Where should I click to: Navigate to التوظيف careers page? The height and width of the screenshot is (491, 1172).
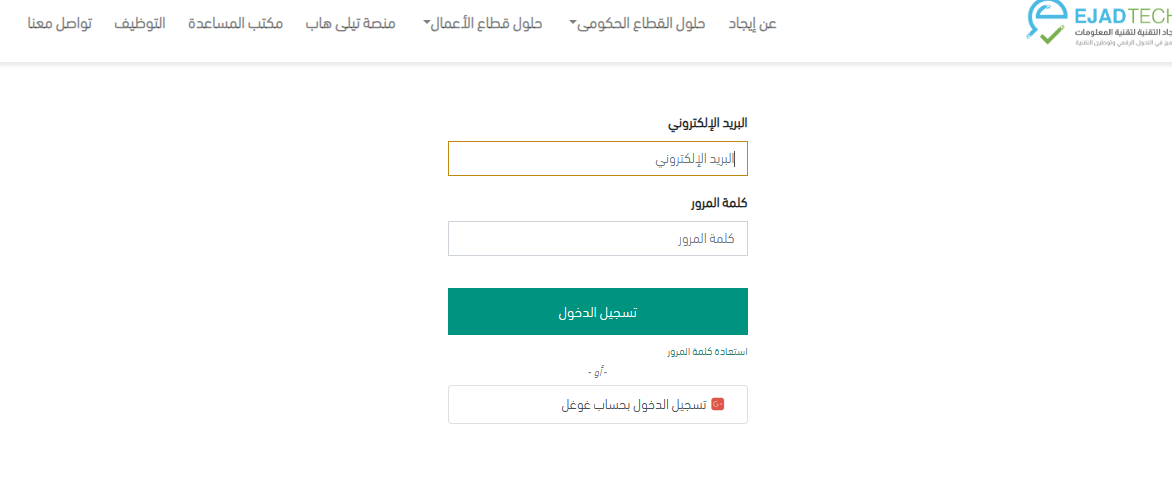(140, 23)
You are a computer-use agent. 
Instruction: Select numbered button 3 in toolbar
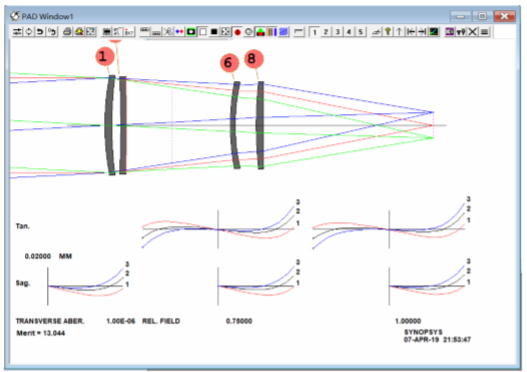click(x=337, y=32)
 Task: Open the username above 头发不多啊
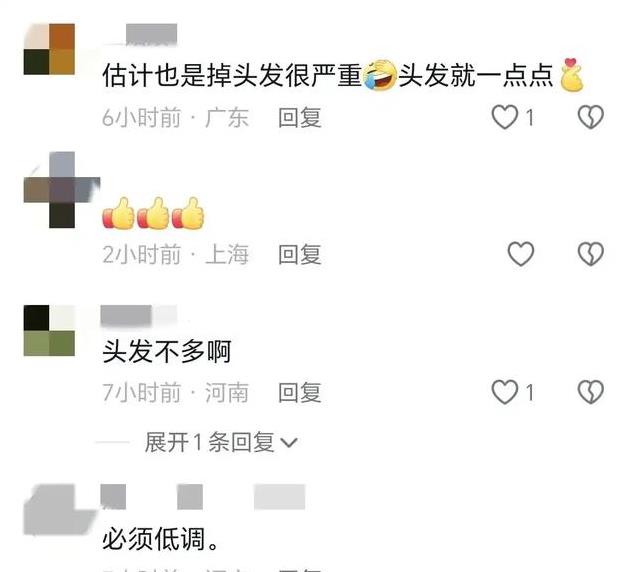138,316
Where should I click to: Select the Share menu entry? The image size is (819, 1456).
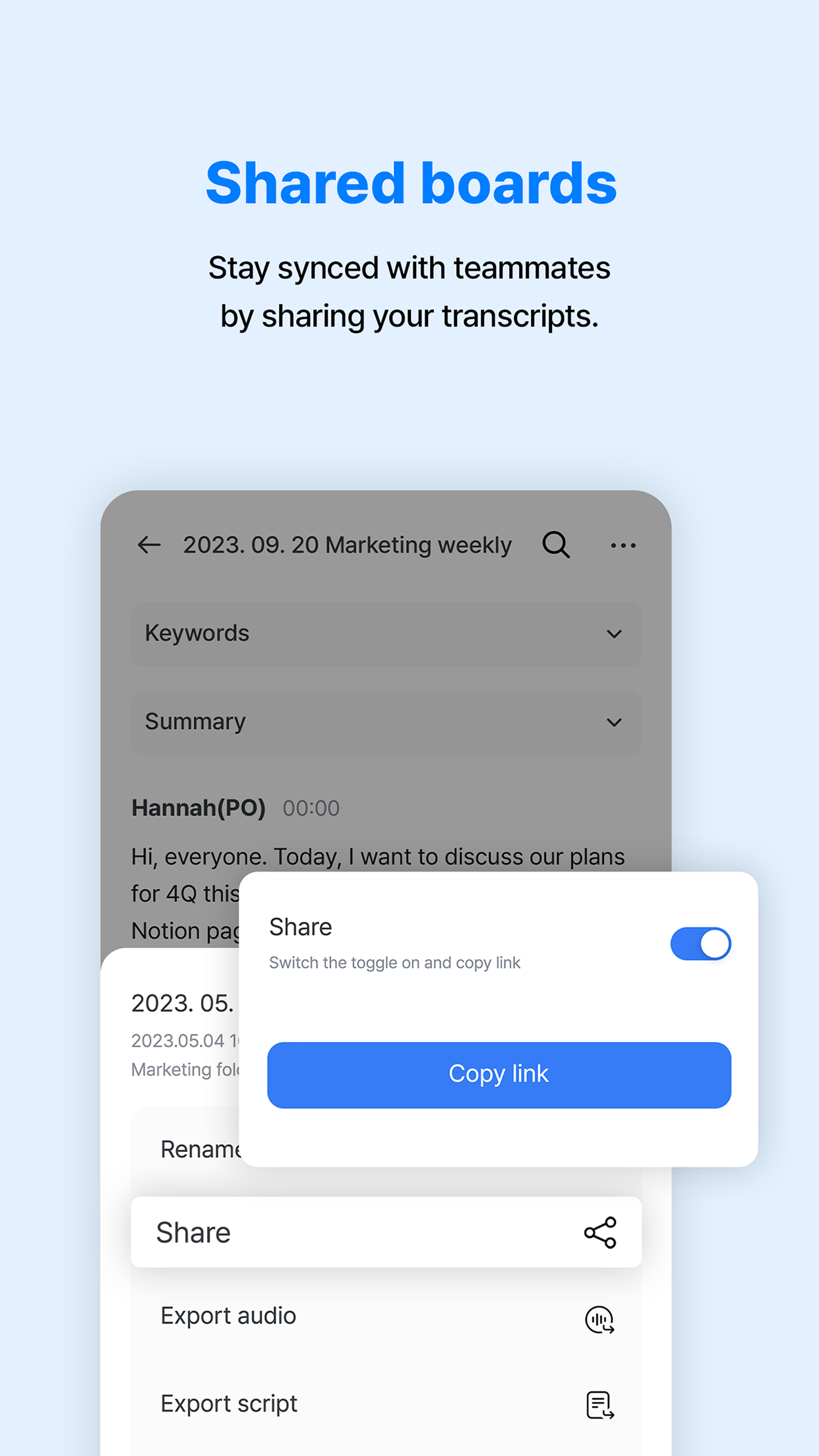386,1232
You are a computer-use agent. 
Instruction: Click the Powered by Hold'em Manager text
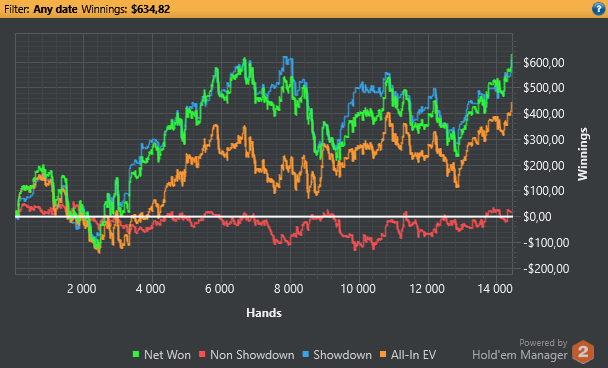[x=520, y=349]
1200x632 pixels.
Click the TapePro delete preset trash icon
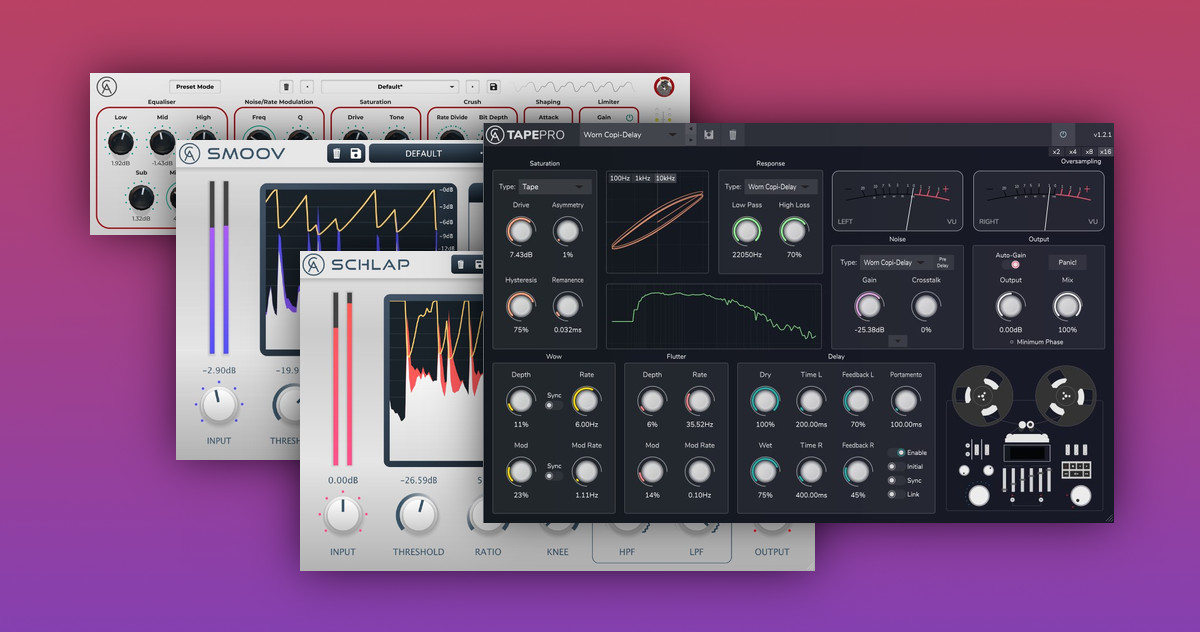732,134
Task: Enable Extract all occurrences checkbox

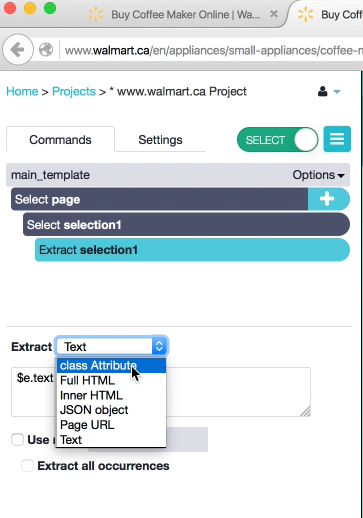Action: pos(27,465)
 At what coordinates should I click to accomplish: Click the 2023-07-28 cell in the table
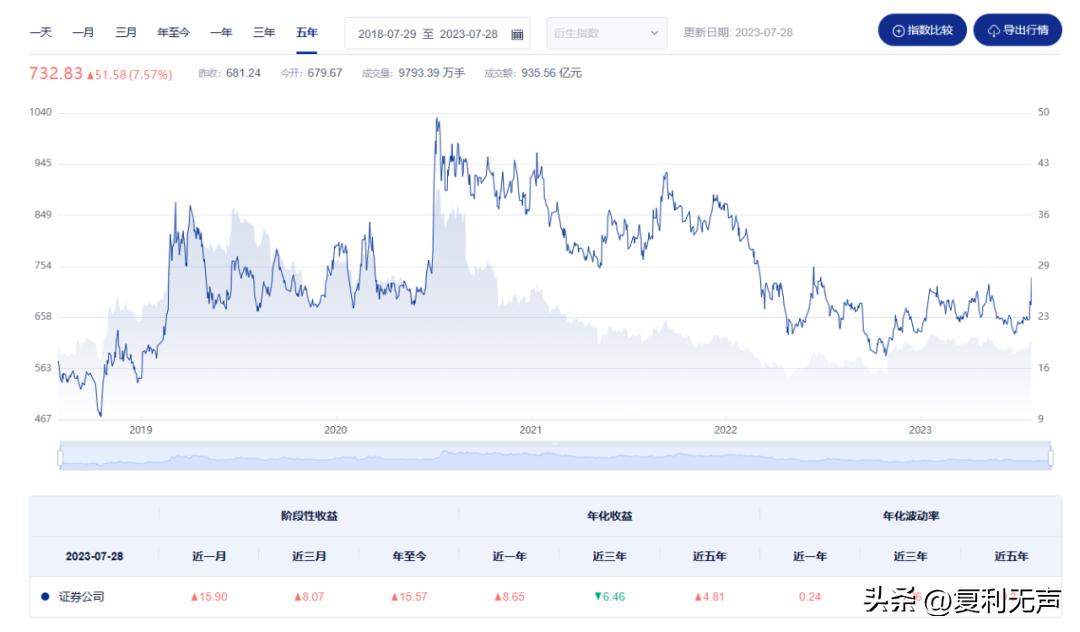pos(94,555)
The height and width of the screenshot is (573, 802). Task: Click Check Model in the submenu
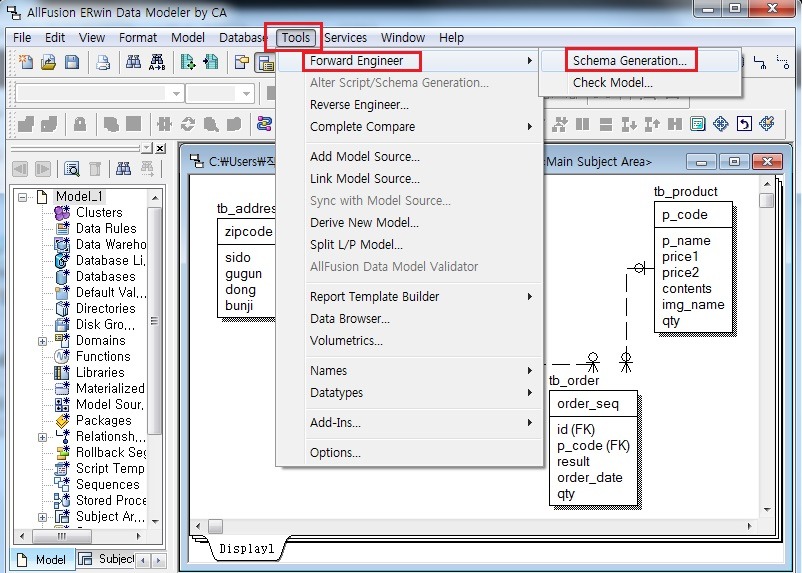click(612, 83)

━━━━━━

▶ [EXERCISE]
Please set down the lines above word for word and leave out the pictures.

▶ [WRITTEN RESPONSE]
Where should I click to: Navigate to التوظيف careers page? The height and width of the screenshot is (491, 1172).
(140, 23)
You are a computer-use agent. 
Instruction: Select numbered button 3 in toolbar
click(x=337, y=32)
 Task: Open the username above 头发不多啊
138,316
Where should I click to: Select the Share menu entry? The image size is (819, 1456).
386,1232
You are a computer-use agent. 
Instruction: Click the Powered by Hold'em Manager text
[x=520, y=349]
1200x632 pixels.
Click the TapePro delete preset trash icon
732,134
Task: Enable Extract all occurrences checkbox

Action: pos(27,465)
 At what coordinates should I click to accomplish: Click the 2023-07-28 cell in the table
pos(94,555)
The height and width of the screenshot is (573, 802). Task: Click Check Model in the submenu
click(612, 83)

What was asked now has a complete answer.